Preferred having satisfied its burden by coming forward with direct evidence that it discharged its only duty to Perdue, it was incumbent upon her to come forward with evidence to demonstrate that a material fact issue existed on an essential element of her claim.
Perdue's evidence, however, is not sufficient for this purpose. As set out above, secretary Huber does not recall making the announcement, but does not dispute that she might have done so. This cannot create an issue of fact in the face of Graves' unequivocal statement that she did make such an announcement. Further, Perdue cannot recall any such announcement, but neither can she specify the times when she was actually in the building. Her fellow employees, Tamara Guilday, Justice, and Austin also could not establish when they were present in the building and merely had no recollection of whether any announcements were made when they were present. At best, this is mere circumstantial evidence which cannot create an issue of fact in the face of the direct evidence presented by Preferred.
E.g., Blue Cross Blue Shield of Ga., supra.
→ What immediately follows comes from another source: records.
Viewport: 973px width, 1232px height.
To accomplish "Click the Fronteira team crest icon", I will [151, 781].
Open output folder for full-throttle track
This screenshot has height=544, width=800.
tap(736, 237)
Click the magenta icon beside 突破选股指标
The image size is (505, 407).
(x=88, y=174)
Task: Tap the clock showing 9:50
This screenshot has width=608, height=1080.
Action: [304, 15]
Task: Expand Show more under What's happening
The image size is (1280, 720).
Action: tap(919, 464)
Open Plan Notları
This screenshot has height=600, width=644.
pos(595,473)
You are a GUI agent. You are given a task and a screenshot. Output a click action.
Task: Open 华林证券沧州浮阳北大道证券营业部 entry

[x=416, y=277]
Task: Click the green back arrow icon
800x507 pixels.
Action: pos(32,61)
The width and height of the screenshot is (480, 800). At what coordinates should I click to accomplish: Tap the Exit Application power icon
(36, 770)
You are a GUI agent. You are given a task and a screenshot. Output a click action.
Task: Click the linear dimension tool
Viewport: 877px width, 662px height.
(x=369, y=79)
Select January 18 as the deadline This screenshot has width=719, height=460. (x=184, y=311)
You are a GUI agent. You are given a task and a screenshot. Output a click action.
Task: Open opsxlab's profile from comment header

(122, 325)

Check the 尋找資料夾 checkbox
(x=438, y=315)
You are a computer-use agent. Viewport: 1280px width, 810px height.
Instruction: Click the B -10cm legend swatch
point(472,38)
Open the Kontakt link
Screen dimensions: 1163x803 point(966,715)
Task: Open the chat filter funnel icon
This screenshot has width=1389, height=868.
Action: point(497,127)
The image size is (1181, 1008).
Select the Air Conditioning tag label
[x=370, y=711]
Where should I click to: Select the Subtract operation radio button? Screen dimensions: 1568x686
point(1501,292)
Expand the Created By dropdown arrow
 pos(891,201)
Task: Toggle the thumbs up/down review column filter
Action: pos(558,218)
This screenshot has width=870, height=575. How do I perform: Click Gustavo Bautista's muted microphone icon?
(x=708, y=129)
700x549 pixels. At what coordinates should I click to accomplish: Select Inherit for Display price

Perdue also submitted the affidavits of two other teachers, Joan Hess and Ann Offen, in opposition to Preferred's motion for summary judgment. Hess' affidavit only states what she did and did not hear during an undefined period of time while she was in her classroom on the date of Perdue's fall. Her statement regarding general practices of making announcements and what would have been her response are either not based on personal knowledge or are mere speculation. Offen's affidavit suffers similar shortcomings.
Therefore, the trial court properly granted summary judgment to Preferred.
Judgment affirmed. Smith, P. J., and Dillard, J., concur.